══ TEXT SHOWN ══
When the behaviour of the command under scrutiny is thus understood, the next logical
step is to actually write down – by hand – the asm instructions that make
those commands happen, and then run them on the stock CPUEmulator.sh
that we
encountered in Project 4. This requires
simulating the test setup conditions that the *VME.tst
script uses.
For example: While working on the first test (SimpleAdd.vm
), I ran
SimpleAddVME.tst
on the VM Emulator and observed the (rather simple) effects on the
Stack Pointer and the Stack. I then inspected the VM test script and recreated what
it was doing by hand-coding its setup phase in asm – viz., initializing the
Stack Pointer to a small enough value that would be visible in the CPUEmulator
without having to scroll down. With this setup, I was able to write the
spectacularly-named handcode/stuff.asm
(hehe) that helped me hash out the asm
instructions to push
a few arbitrarily-chosen constant
s and implement the binary
operator add
and unary operator not
for them, testing everything on the
CPUEmulator
. I followed a similar approach for the other tests and
operations.
The next step was to generalize the phrases from the hand-coded asm files by
stubbing out the arbitrary values with placeholder text "XYZ"
and code segment
names with "SEG"
that would be substituted with the values from the parsed .vm
files by the VM Translator being developed.
After hooking up the parser logic and asm writer logic in the VM Translator, the
final step was to run the *.tst
script for each test that would run the asm output file
generated by the VM Translator on the CPUEmulator
and return success or failure. An
intermediate step was also to compare the asm output file with the one generated by
the stock VMEmulator
.
This problem was encountered while working on the second test, StackTest.vm
. Fresh
from having figured out the basic approach of the overall project in the first test,
SimpleAdd.vm
, I plugged in the phrases for other arithmetic and conditional
operators, including Equals
, Lesser Than
and Greater Than
, only to eventually
find that the assembler was not translating the labels within those phrases in the
expected manner.
To illustrate the problem: the hand-coded asm implementation of Equals
is as
follows:
// Implement Eq
// ------------
// Get first parameter and store it in D
@SP
M=M-1
A=M
D=M
// D has first parameter now. Get second parameter next
@SP
M=M-1
// Second parameter is in RAM[SP], store it in A
// after dereferencing RAM[SP] which is a pointer
A=M
// M has second parameter now.
D=D-M
@SP
A=M
M=-1
@ISEQUAL
D;JEQ
// We will get here only if
// D is not zero, i.e. the two numbers
// are dissimilar.
@SP
A=M
M=!M
(ISEQUAL)
Notice the definition and use of the label ISEQUAL
. The expectation is that this
label will resolve to the ROM address of the instruction right after (ISEQUAL)
═══
══ PROVIDED MATERIAL ══
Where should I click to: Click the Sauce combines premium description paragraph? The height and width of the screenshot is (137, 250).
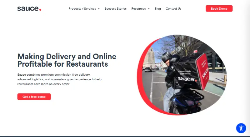pyautogui.click(x=59, y=79)
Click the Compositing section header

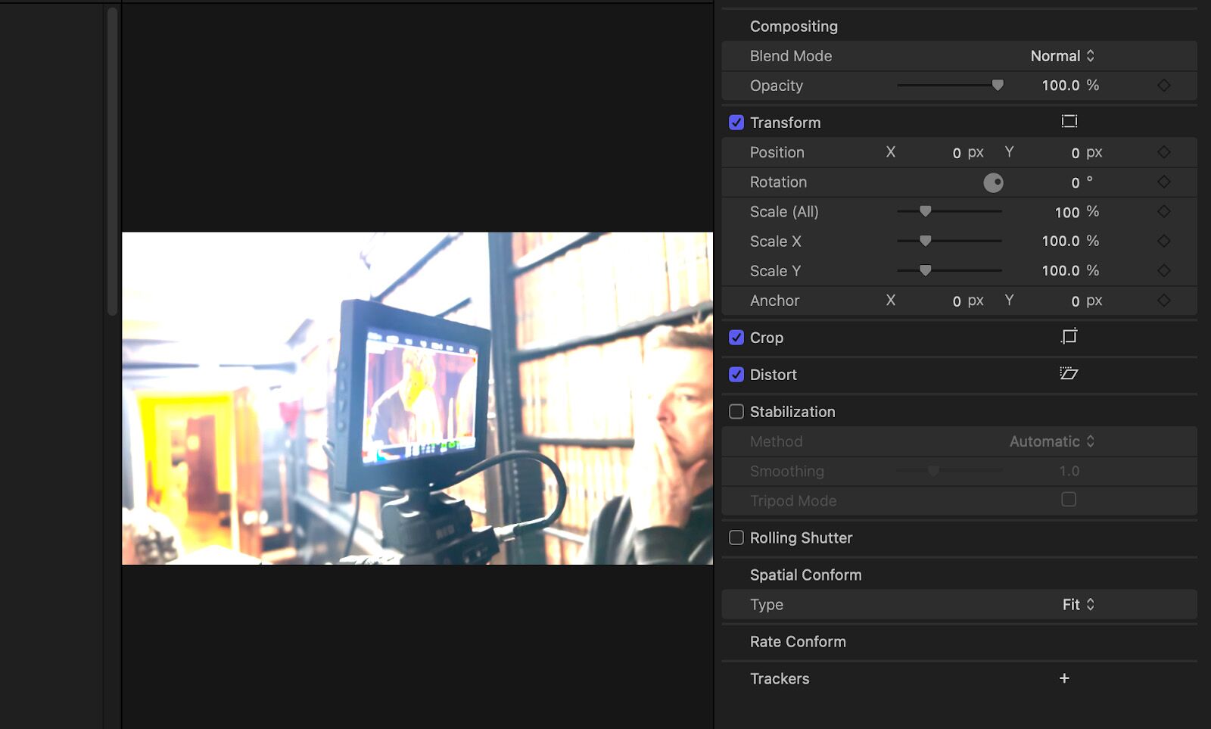794,26
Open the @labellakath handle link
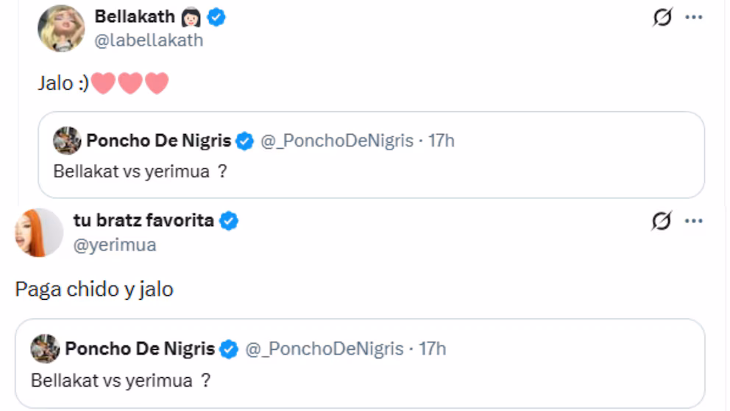 click(x=149, y=41)
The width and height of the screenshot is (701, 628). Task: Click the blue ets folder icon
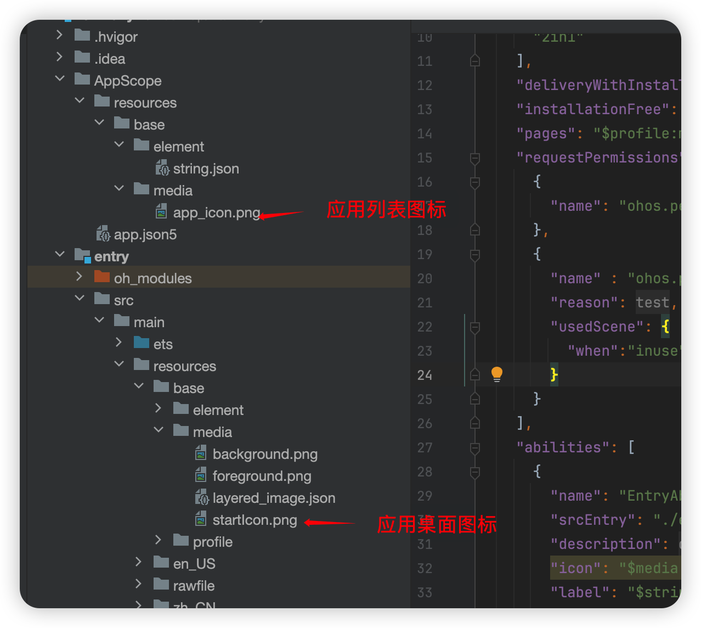click(142, 343)
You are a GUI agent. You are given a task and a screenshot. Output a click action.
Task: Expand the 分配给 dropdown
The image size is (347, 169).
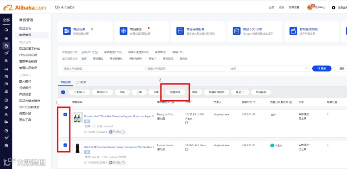79,92

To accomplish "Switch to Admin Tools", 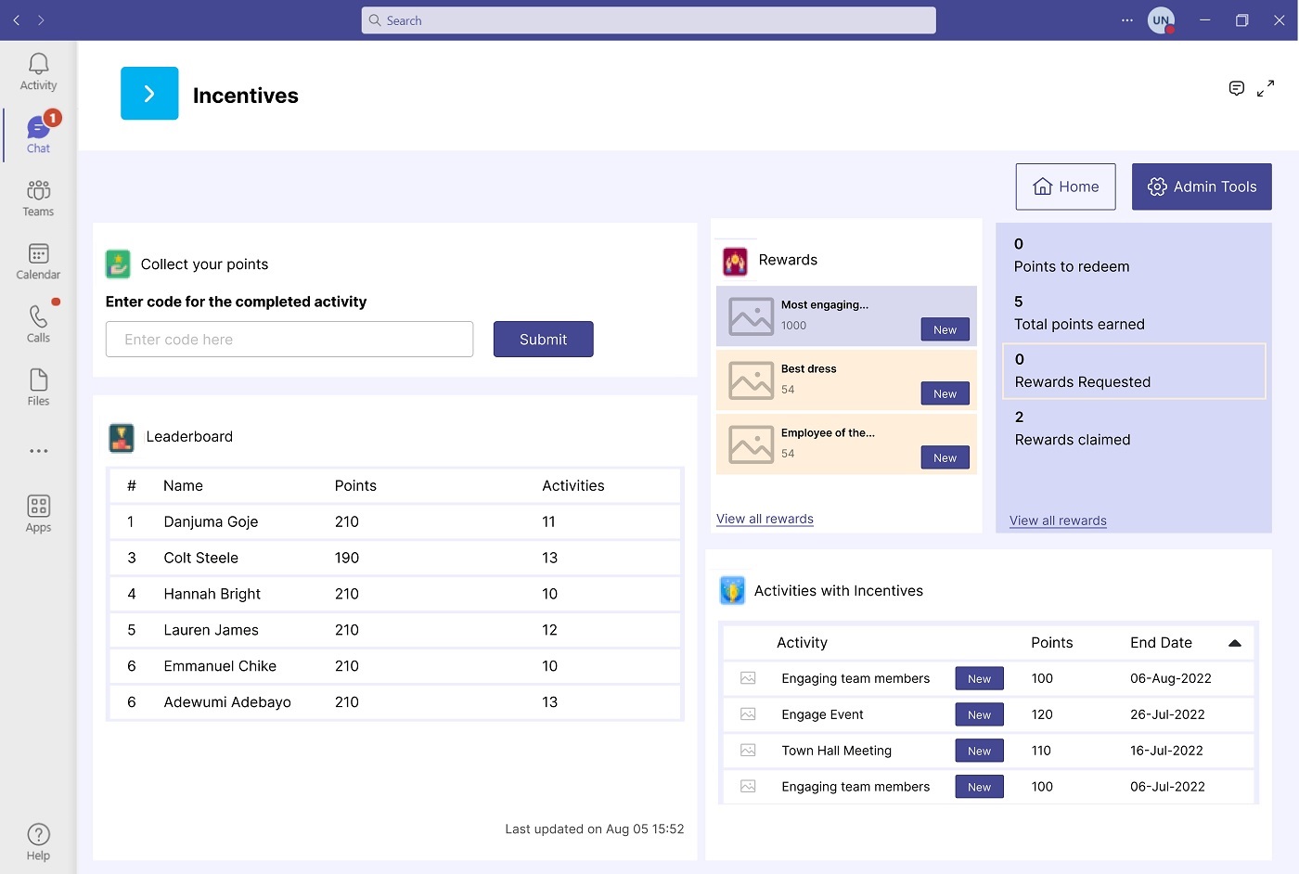I will 1202,186.
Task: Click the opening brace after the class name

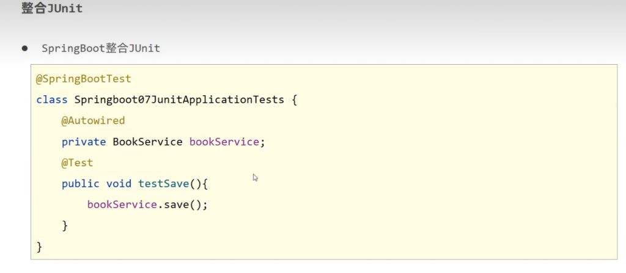Action: click(294, 100)
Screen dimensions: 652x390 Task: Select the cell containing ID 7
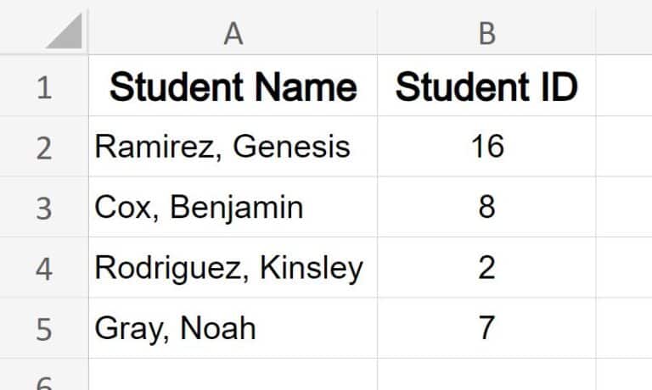(487, 328)
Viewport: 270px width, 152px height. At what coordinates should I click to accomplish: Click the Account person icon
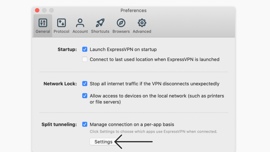click(x=80, y=23)
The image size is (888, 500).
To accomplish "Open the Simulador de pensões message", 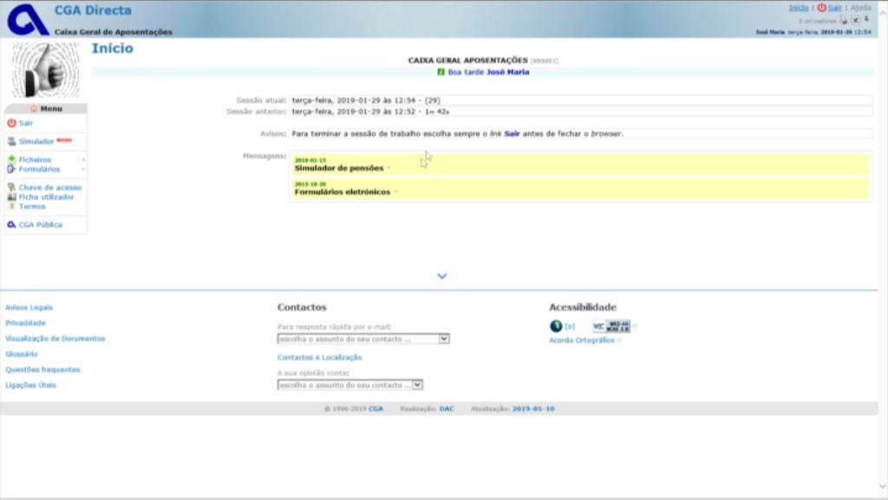I will pos(341,168).
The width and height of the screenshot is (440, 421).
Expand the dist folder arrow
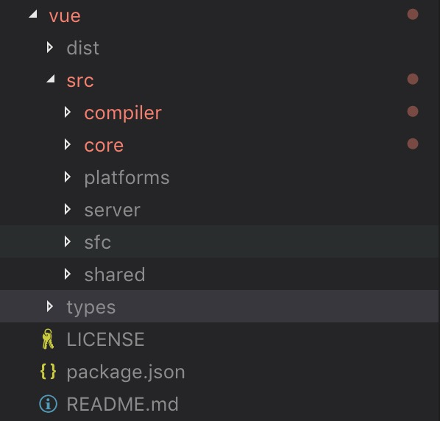pyautogui.click(x=50, y=47)
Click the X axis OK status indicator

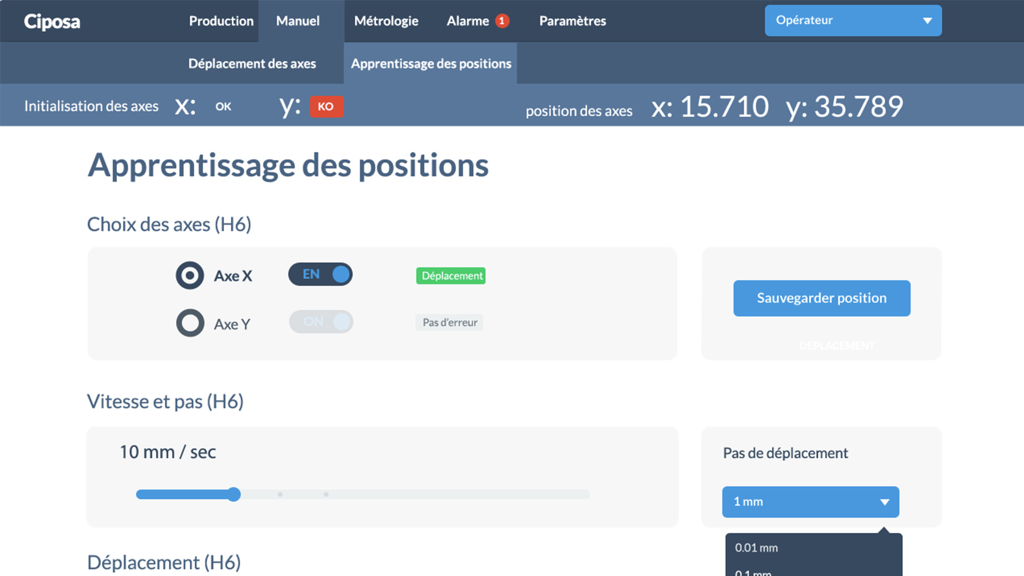point(223,106)
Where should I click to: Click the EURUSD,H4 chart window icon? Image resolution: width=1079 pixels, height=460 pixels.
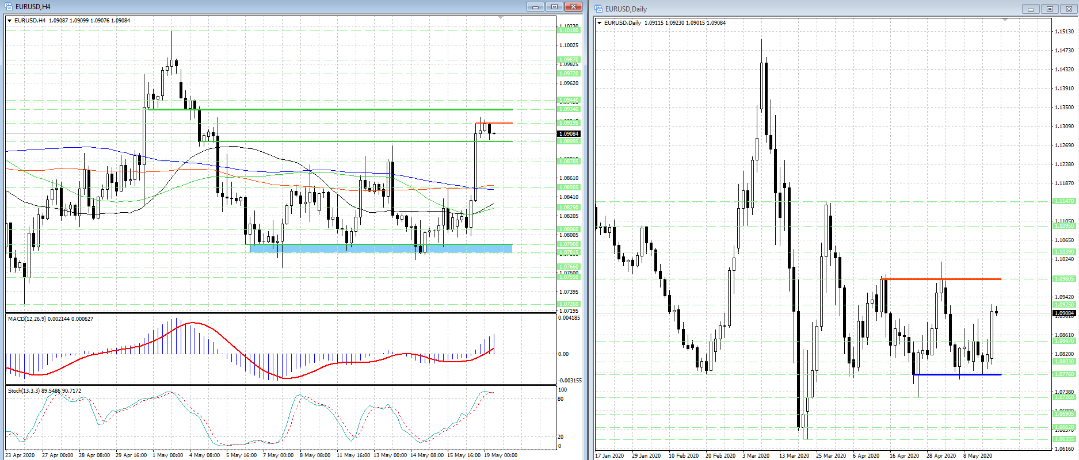(9, 7)
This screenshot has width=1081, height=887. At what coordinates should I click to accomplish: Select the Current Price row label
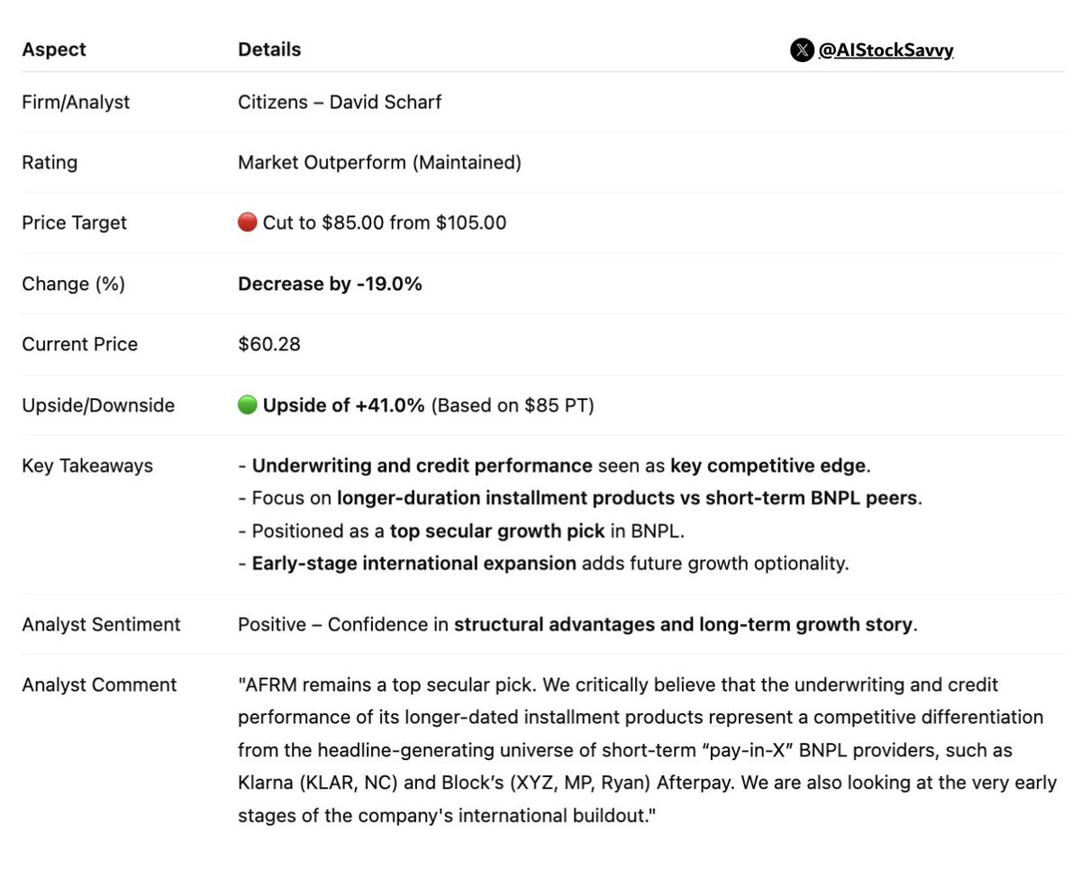click(x=79, y=344)
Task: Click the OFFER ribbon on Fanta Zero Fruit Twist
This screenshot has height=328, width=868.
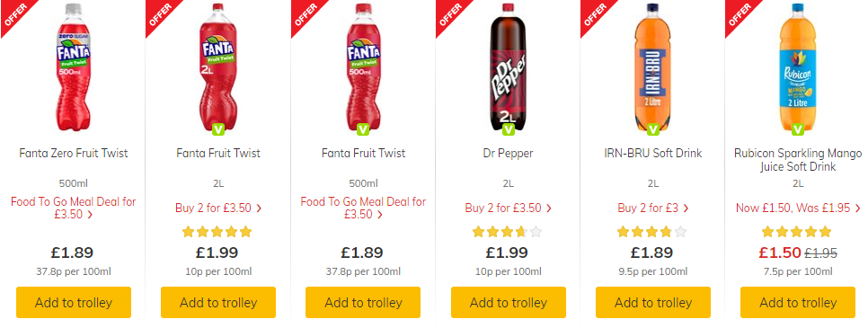Action: tap(13, 13)
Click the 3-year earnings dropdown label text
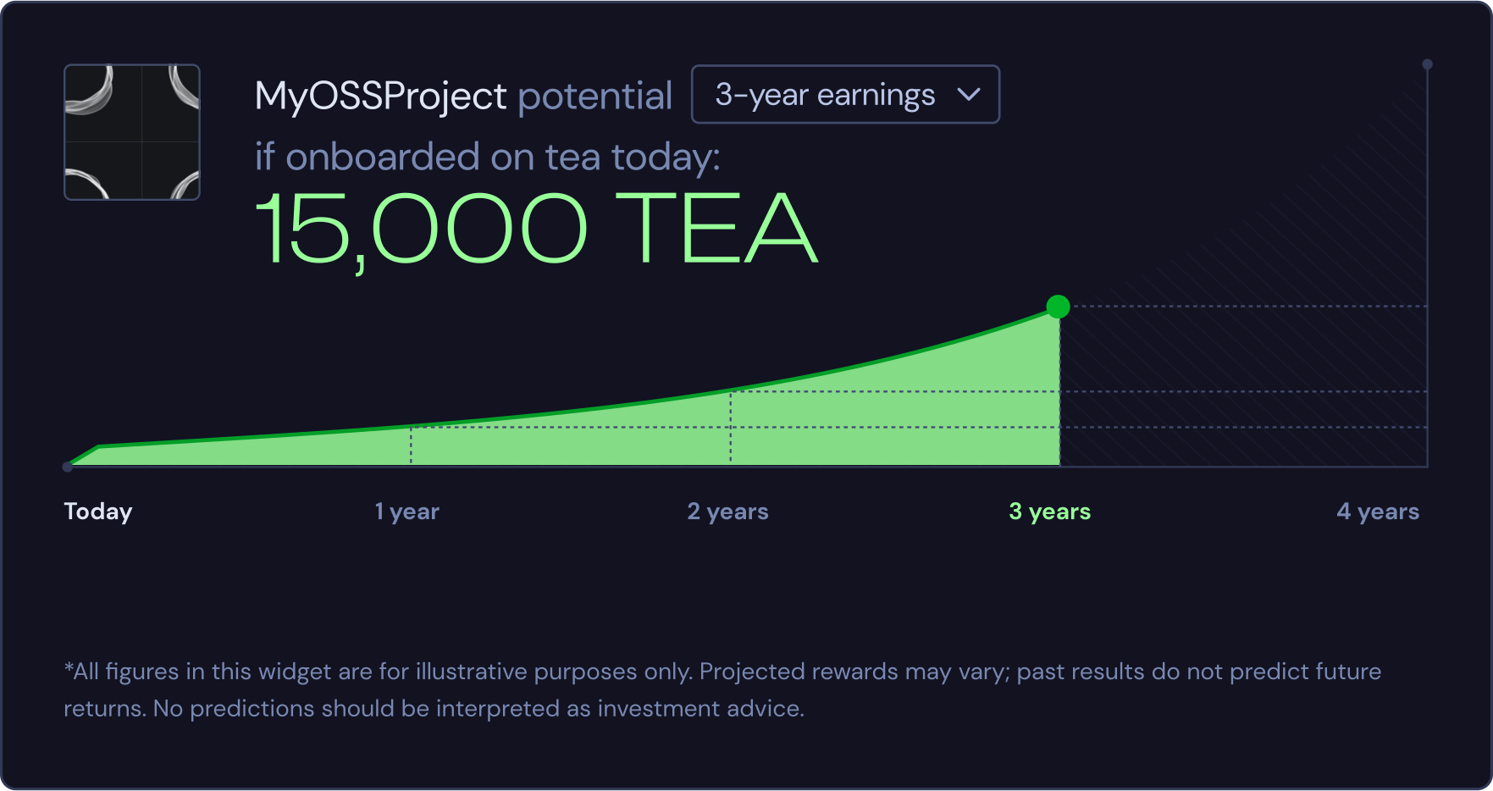 [x=825, y=94]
═══
* _EXERCISE AIM_
Please condense the paragraph in the VM translator write-up that begins "After hooking up the parser logic" into a short list that keeps its main facts.

* _THE RESPONSE_
- After the parser logic and asm writer logic were hooked up in the VM Translator, the final step was to run each test's *.tst script.
- That script runs the VM Translator's asm output file on the CPUEmulator and returns success or failure.
- An intermediate step compared the asm output file with the one generated by the stock VMEmulator.